1.First and most important, understand that virtual communications, especially text-based ones, are fundamentally different from face-to-face, in one important way.  Face to face we convey emotion to each other – and therefore intent – mostly via unconscious means.  We smile, we nod, we touch the other person’s arm.  That’s how they know that we’re being nice or sarcastic, supportive or critical.  And never forget – that’s what the other person cares about most of all:  your intent.  Not your precise words.  Your intent.

Virtually, almost none of that intent comes through.  When you send someone an email that says, “nice job!” you’re just being supportive and friendly, right?  Sixty percent of the time the other person thinks you’re being sarcastic.  How could they be so, well, dumb?  Wrong question.  The right question is, how can I make my intent completely clear without my facial expressions or body language?

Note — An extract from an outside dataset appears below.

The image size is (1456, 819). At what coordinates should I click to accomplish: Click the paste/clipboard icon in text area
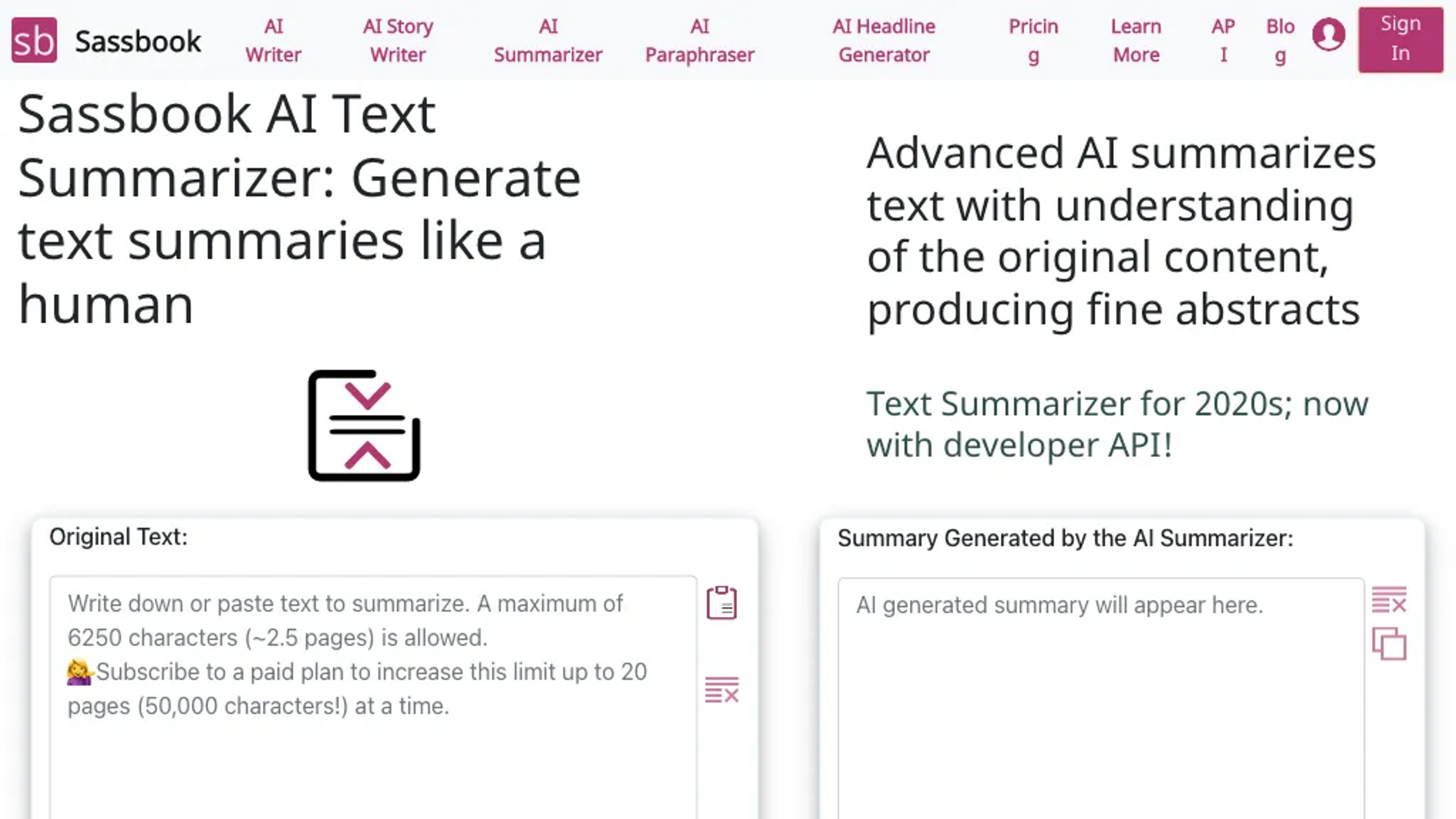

So use emojis.  Read your texts out loud in a sarcastic tone.  If that makes sense, that’s probably the way they’ll be received.  Add emotional language that removes that ambiguity.  Make your intent clear.

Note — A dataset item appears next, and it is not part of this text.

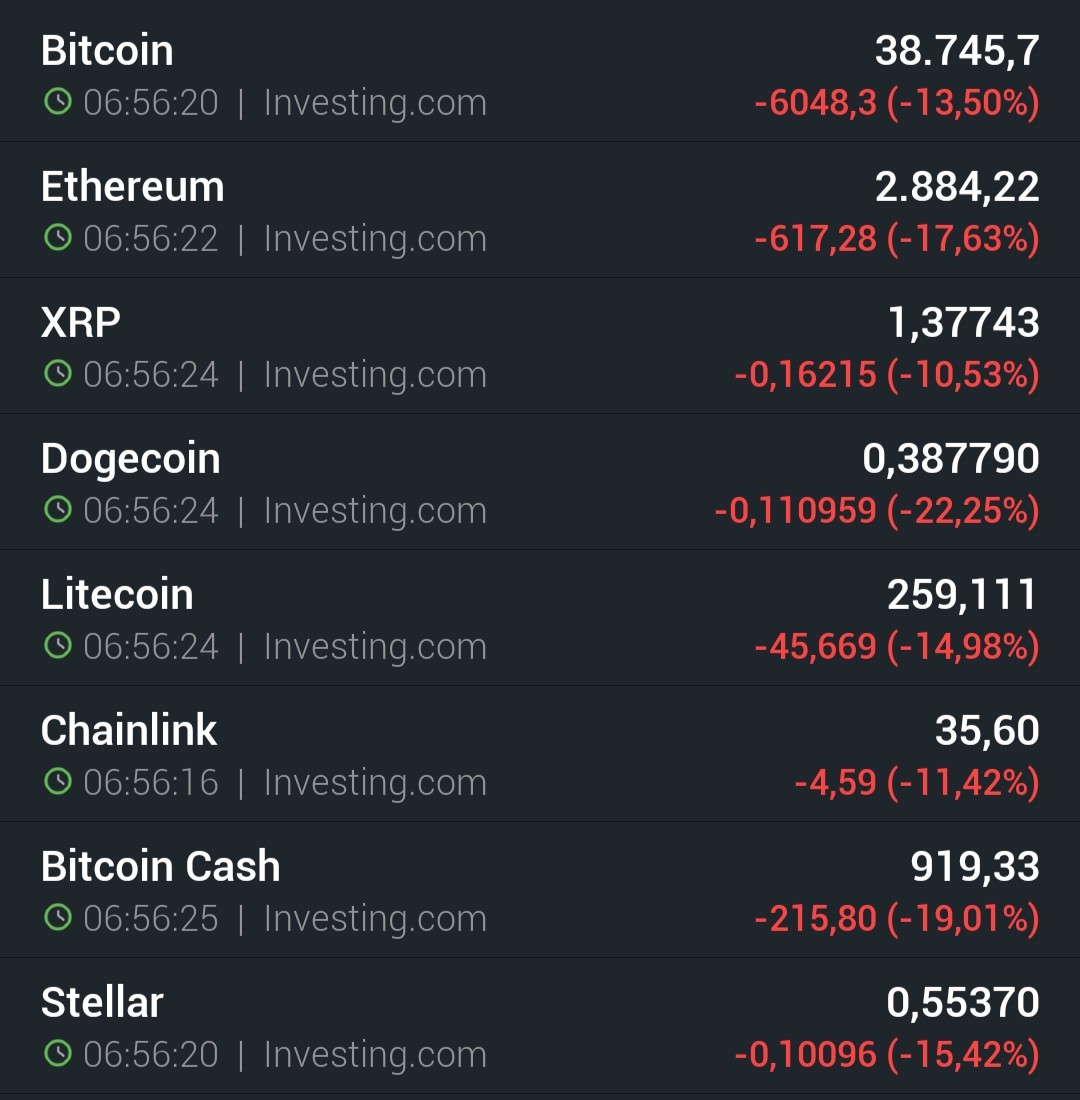Select the XRP row title
The width and height of the screenshot is (1080, 1100).
(81, 323)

It’s not the other person’s fault.  It’s up to you to make your intent clear.

2.Second, understand the Virtual Communications Hierarchy. It goes like this:  first, text-based communications are the most common, come in the greatest volume, and are the most likely to be misunderstood.  Let that sink in for a moment.  You’re going to spend most of your time communicating via some form of text messaging, whether texts, emails, or Slack, and those missives are going to be misunderstood fifty percent of the time.  You read that right.  The research shows that people believe they understand and are understood in text-based communications ninety percent of the time, when actually the rate is fifty percent.  No better than chance.

And the whole problem is compounded by the vast increase in the sheer number of text-based communications we receive every day.  One executive I talked to during my research told me that he received 6,000 texts, emails, and Slack updates per day.  As a result, he skimmed, he deleted, and he performed triage.  And, his responses got shorter and shorter – and thus more likely to be misunderstood.

It’s what we all do.

Second, audio calls and conferencing are the next step up in the hierarchy.  They are better than text-based forms of communication because participants have the opportunity, typically, to follow up, ask questions, get clarifications, and generally ensure that they understand and are understood.  So when you have something to communicate where the intent behind the communication matters, pick up the phone.  And ask, once you’ve finished your thought, “How did what I just say make you feel?”  This has two advantages.  First, you may actually learn how the other person feels.  And second, you show the other person respect and vulnerability.

Beware audio communications in one respect, however:  the compression of the sound for most phones, VOIP systems, computers, and so on means that the human voice that comes through to your ear has the emotions compressed out of the sound.  So you may not be getting a clear read on the other person’s emotions and he/she may not be understanding yours.  “How did what I just say make you feel?”

The final step up the hierarchy is video.  If you’re going to spend any amount of time telecommuting, you should immediately plan to make most of your communications, especially the important ones, this way.  Because, obviously enough, you can see and be seen, you greatly increase the amount of emotional information and information about intent that comes through, you reduce accordingly the amount of ambiguity in your communications, and you increase the efficiency of your communications overall because you reduce the amount of damage control you have to do when miscommunications happens.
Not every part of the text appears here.